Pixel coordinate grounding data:

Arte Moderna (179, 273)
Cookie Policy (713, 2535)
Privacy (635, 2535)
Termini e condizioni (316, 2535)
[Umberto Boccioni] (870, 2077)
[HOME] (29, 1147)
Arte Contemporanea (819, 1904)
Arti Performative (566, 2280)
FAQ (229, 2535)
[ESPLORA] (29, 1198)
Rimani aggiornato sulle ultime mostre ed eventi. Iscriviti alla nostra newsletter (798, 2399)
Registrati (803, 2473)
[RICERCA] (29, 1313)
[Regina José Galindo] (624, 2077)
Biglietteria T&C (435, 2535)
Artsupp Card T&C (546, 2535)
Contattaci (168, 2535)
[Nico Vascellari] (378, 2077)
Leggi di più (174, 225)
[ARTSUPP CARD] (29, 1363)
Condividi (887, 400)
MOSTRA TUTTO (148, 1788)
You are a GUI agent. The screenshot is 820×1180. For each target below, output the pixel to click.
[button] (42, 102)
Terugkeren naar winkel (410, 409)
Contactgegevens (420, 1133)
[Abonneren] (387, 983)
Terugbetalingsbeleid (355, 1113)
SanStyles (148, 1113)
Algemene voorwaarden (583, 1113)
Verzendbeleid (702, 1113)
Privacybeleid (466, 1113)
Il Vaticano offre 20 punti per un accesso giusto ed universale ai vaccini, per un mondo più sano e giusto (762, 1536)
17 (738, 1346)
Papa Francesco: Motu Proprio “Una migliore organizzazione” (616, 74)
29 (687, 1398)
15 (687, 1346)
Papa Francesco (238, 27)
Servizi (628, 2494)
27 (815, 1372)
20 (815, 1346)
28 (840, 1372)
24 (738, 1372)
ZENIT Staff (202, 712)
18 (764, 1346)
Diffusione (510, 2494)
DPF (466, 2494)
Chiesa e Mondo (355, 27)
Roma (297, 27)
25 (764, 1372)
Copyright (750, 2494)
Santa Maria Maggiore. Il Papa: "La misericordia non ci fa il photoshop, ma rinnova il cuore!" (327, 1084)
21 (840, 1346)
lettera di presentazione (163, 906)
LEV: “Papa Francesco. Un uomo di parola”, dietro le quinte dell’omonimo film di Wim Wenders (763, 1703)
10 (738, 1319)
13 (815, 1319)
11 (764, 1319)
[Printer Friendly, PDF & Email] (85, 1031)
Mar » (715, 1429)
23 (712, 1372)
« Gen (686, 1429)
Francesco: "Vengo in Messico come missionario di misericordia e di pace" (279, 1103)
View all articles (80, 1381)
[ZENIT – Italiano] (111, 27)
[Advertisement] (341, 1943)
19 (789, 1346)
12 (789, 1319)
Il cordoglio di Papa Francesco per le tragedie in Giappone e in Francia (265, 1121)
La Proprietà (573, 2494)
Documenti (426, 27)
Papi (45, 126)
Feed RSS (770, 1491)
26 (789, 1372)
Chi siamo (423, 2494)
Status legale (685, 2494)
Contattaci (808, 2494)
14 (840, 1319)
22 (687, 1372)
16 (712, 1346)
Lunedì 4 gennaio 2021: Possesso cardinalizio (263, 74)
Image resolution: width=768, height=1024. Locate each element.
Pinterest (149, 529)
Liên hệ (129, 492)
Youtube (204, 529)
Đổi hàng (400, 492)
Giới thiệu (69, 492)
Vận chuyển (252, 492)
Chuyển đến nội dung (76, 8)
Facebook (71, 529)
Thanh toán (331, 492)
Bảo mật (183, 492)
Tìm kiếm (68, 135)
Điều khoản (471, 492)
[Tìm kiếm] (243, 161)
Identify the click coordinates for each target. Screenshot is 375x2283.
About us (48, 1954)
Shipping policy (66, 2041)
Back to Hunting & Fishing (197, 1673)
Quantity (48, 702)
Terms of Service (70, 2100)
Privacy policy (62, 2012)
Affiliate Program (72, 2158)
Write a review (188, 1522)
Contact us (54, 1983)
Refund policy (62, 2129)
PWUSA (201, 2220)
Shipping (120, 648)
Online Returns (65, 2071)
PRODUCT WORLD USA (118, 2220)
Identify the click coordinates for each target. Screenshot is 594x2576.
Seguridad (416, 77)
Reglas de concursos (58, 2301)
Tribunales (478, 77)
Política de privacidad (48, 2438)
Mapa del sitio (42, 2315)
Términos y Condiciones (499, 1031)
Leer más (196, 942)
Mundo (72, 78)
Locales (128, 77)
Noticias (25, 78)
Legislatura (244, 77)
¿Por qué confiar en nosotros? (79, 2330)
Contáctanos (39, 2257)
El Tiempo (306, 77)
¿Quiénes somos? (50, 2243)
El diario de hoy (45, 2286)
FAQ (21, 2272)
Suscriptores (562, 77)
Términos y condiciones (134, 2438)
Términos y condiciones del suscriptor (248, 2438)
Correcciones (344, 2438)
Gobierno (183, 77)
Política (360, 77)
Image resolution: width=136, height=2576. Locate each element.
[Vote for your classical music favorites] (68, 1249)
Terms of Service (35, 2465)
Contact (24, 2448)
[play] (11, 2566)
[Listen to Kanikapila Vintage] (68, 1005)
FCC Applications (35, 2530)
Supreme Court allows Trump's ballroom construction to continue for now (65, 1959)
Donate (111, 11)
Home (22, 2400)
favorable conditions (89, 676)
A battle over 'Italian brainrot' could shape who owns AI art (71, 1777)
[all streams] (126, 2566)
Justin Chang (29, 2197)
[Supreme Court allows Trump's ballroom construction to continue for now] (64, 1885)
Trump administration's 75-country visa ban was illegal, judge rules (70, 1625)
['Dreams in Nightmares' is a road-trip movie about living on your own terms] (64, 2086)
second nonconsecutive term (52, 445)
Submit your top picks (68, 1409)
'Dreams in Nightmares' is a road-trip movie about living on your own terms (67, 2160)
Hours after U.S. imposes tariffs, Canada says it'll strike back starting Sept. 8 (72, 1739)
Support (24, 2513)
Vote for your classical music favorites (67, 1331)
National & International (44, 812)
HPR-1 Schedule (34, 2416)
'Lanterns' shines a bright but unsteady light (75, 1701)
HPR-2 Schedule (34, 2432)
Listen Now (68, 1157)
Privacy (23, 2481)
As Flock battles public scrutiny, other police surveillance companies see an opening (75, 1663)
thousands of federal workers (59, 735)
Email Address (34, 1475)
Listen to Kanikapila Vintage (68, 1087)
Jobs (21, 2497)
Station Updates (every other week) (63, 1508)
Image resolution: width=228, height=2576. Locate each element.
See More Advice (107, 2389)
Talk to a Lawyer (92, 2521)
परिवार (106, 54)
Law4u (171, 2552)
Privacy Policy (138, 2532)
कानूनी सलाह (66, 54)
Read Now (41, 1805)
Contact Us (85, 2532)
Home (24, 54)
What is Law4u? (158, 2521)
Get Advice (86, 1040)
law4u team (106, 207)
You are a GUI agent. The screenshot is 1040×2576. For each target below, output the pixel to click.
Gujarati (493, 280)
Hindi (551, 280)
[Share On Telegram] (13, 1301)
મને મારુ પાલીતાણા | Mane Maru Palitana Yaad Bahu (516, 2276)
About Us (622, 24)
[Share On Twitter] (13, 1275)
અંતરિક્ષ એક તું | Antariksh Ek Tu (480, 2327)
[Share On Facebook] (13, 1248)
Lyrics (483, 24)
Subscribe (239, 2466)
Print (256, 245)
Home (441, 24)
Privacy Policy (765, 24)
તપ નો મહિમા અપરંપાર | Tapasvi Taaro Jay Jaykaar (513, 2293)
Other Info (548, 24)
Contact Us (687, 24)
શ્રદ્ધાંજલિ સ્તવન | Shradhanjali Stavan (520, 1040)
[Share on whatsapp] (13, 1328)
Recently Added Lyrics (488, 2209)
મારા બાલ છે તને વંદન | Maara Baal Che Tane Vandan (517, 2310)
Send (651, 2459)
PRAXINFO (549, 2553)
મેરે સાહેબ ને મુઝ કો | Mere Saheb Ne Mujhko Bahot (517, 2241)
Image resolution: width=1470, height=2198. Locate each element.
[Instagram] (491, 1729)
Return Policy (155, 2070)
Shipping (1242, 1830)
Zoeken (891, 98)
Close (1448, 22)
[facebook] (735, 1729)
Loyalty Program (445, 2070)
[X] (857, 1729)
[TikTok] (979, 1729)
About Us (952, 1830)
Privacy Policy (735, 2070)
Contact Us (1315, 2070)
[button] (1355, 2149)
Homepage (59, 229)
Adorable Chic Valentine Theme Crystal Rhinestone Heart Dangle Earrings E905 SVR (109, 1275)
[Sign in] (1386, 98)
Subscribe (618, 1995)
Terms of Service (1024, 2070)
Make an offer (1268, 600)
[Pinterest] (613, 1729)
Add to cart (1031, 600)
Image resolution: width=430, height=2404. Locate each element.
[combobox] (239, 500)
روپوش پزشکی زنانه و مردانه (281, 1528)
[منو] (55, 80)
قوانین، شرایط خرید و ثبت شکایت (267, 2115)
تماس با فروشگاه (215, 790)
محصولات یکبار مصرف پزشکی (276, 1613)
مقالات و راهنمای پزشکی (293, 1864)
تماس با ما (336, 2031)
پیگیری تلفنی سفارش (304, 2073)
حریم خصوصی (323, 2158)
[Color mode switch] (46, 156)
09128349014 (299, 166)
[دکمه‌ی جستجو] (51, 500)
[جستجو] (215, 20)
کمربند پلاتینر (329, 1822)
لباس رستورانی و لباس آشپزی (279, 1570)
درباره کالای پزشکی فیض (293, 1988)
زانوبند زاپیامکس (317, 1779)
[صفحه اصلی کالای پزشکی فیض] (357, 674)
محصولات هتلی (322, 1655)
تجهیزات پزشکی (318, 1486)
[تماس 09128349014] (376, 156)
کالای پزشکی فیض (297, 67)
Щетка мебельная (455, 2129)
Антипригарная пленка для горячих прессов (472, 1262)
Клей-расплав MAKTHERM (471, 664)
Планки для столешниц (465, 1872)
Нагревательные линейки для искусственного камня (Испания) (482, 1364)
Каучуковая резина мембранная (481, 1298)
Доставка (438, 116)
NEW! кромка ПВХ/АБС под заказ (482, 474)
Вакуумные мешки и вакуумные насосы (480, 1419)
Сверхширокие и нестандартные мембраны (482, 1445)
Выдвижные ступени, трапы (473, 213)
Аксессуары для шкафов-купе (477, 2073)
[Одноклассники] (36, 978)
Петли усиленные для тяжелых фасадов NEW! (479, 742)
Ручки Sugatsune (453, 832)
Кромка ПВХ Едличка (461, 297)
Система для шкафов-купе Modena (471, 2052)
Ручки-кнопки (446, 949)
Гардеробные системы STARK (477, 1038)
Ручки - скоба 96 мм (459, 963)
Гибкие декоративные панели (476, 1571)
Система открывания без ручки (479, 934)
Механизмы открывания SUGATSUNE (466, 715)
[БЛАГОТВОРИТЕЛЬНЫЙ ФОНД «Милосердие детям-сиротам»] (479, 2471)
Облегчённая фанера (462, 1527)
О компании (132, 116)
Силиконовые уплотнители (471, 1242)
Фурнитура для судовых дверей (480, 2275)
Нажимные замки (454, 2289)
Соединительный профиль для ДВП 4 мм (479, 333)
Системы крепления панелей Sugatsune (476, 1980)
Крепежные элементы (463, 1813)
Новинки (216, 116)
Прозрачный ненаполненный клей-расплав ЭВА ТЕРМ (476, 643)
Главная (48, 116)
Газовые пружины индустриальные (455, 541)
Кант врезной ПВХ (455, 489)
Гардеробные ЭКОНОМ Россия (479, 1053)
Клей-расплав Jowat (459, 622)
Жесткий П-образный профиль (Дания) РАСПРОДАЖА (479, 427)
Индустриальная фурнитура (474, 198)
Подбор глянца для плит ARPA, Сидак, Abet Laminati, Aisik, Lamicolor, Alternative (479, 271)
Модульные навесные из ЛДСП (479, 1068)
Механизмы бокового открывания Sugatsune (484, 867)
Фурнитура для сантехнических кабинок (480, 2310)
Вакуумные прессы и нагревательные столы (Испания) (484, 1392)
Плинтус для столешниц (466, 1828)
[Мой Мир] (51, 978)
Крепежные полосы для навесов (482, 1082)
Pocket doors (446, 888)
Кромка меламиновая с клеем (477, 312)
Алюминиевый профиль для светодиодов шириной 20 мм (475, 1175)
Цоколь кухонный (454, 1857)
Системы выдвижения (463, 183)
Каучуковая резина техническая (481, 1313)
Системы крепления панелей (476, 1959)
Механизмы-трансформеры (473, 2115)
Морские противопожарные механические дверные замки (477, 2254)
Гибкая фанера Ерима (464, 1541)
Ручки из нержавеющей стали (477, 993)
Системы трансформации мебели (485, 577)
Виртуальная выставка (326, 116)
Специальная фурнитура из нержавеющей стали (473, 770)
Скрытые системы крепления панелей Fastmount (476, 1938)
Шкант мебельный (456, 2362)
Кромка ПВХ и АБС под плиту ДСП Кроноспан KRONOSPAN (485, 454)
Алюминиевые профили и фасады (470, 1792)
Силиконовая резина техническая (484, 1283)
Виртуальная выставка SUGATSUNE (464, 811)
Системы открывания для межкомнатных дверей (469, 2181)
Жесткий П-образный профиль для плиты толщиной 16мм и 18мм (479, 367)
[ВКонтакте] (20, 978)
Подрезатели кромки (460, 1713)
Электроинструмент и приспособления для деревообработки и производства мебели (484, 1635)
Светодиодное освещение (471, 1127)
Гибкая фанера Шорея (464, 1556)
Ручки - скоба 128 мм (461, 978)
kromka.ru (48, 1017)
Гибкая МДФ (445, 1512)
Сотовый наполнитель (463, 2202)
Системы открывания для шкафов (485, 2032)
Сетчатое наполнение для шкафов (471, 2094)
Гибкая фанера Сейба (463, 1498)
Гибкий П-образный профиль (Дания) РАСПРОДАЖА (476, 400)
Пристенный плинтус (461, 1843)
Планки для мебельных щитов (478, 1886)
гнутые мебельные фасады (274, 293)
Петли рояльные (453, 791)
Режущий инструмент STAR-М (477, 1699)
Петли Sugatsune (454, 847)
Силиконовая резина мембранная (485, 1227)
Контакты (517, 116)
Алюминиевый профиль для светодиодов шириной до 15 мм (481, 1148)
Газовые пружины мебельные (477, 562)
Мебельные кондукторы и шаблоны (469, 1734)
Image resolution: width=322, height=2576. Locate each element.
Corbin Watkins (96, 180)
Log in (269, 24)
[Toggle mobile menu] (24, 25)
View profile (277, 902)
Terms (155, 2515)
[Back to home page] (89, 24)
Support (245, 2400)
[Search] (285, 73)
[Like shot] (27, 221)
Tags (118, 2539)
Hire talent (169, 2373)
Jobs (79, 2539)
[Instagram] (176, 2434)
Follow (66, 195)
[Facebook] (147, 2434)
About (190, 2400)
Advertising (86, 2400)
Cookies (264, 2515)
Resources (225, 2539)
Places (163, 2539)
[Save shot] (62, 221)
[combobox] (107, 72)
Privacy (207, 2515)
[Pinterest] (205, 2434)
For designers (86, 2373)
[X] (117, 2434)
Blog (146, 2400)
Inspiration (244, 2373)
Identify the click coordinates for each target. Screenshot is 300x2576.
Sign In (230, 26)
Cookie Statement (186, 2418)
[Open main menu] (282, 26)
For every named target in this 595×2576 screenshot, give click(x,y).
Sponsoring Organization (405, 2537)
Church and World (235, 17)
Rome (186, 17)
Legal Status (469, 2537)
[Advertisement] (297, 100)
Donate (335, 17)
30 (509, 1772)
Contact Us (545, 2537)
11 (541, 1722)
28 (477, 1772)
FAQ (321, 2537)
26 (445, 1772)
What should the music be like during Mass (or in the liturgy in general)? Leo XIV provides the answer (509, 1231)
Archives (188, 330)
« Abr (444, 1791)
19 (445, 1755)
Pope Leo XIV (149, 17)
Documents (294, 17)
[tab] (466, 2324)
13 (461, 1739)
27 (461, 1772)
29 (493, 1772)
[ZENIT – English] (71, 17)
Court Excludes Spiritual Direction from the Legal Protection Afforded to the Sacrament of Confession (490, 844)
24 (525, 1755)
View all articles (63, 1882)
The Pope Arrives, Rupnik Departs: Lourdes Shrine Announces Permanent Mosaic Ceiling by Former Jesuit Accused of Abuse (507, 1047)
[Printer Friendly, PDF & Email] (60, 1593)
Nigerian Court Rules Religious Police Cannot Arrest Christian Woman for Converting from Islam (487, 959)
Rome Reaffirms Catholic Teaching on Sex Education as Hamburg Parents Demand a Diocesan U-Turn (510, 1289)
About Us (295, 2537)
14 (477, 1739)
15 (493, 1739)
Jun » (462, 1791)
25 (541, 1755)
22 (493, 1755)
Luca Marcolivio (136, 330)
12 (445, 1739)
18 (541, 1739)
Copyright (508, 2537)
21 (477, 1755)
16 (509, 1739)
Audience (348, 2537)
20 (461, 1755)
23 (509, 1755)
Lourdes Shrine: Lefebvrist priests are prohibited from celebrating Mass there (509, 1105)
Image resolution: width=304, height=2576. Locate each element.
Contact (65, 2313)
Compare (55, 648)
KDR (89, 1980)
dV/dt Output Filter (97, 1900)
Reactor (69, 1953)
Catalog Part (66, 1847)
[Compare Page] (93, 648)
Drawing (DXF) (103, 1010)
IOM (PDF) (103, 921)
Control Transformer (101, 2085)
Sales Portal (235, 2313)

◆ GOAL OF THE EXERCISE ◆
An exact, complete copy of the lines above from the one with "Print (256, 245)" through the one with "Recently Added Lyrics (488, 2209)" is the whole answer.

◆ THE COMPLETED TASK ◆
Print (256, 245)
Home (441, 24)
Privacy Policy (765, 24)
તપ નો મહિમા અપરંપાર | Tapasvi Taaro Jay Jaykaar (513, 2293)
Other Info (548, 24)
Contact Us (687, 24)
શ્રદ્ધાંજલિ સ્તવન | Shradhanjali Stavan (520, 1040)
[Share on whatsapp] (13, 1328)
Recently Added Lyrics (488, 2209)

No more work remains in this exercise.